Histopathology of Lung
These results demonstrated that NIM-6 enhanced survival rates, reduced symptomatic indicators, and decreased lesion sites in A. fumigatus infection model. However, these studies did not elucidate the pathological mechanisms of action of NIM-6 in A. fumigatus infection model. To investigate this further, lung tissues and serum were collected from the A. fumigatus infection model. H&E staining was used to visualize the bronchial and alveolar structures of lung tissues, as depicted in Figure 9A and B. The NC group showed intact structures with no evidence of edema or hemorrhage in the lungs. Although direct observation of A. fumigatus hyphae was not possible by H&E staining of the PC-and orally treated groups, lesions within the bronchi and alveoli were observed. Severe damage and loss of bronchial epithelial cells were noted in both the PC and ITZ MP_PO groups, along with hemorrhage (indicated by black arrows in Figure 9A and B).98 Figure 9C shows the measurement and quantification of the thickness of the epithelial cell layer within the bronchi.99 The epithelial cell layer was eradicated or undetectable in the PC and PO_Raw ITZ groups. Both the ITI_JM and ITI_NIM-6 groups exhibited similar structures and thicknesses of primary bronchial epithelial cells as those observed in the NC group. These histopathological findings were consistent with the survival data, symptomatic indicators, and CFU data, indicating less invasive disease and vascular invasion in the aerosolized groups, resulting in improved survival rates.100 However, we emphasize once again that the histopathological findings, along with symptomatic indicators and CFU data in this study, were derived from experiments conducted in SD rats.

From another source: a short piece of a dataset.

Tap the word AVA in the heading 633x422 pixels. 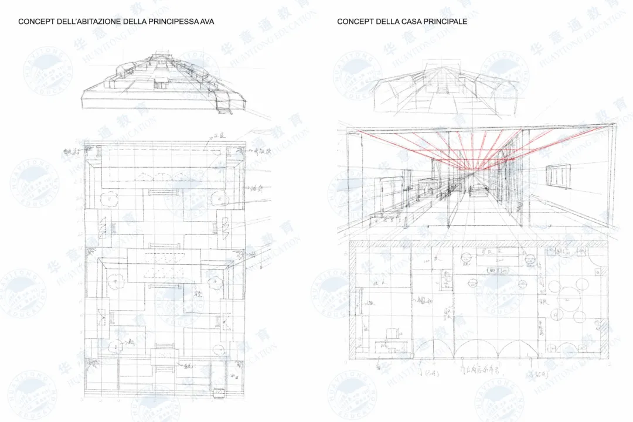point(206,22)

Therefore, further investigations are required to determine whether absorption and pathological mechanisms in humans exhibit similar behavior.
Conclusion
In conclusion, the inhalable ITZ-NIM formulation was optimized using a spray drying method with adjusted polymer and surfactant concentrations. This formulation achieved uniform fine particle dispersion without altering ITZ crystallinity or molecular structure, as confirmed by stable 2θ peaks and FT-IR spectra. A reduced enthalpy peak suggested partial amorphization around the drug particles. The appropriate blend of an insoluble drug and hydrophilic polymer improved particle solubility and local therapeutic efficiency, resulting in superior aerosol performance. The NIM-4 and NIM-6 formulations, which have a higher hydrophilic polymer content, exhibited higher drug concentrations in the mucus layer and demonstrated resistance to mucociliary clearance and alveolar macrophage phagocytosis. Analysis of BALF, representing the mucosal or alveolar compartments, revealed higher drug residues in formulations with higher hydrophilic polymer content. For pulmonary infections such as aspergillosis, effective drug delivery to target sites while avoiding pulmonary epithelial and alveolar actions has proven to be highly effective and safe.
Furthermore, drug movement and retention within the bronchial lumen or epithelium are more critical for treating lung infections caused by A. fumigatus than systemic absorption or drug translocation into the pulmonary tissues. Specifically, the NIM-6 formulation significantly increases drug penetration into the bronchial lumen or epithelium of rats, thereby improving infection indicators, pathological factors, and survival rates, while substantially reducing antifungal toxicity.101 These results suggest that NIM-6 is a promising novel antifungal formulation with reduced side effects and improved ITZ efficacy.
Data Sharing Statement
The data that support the findings of this study are available from the corresponding author, Professor Chun-Woong Park, upon reasonable request.
Funding
This work was supported by the National Research Foundation of Korea Grant funded by the Korean Government (NRF-2021R1A2C4002746). Additionally, this research was supported by a grant of the Korea Health Technology R&D Project through the Korea Health Industry Development Institute (KHIDI), funded by the Ministry of Health & Welfare, Republic of Korea (grant number: RS-2024-00335798). Furthermore, this work was supported by Chungbuk National University BK21 program (2024).
Disclosure
The authors report no conflicts of interest in this work.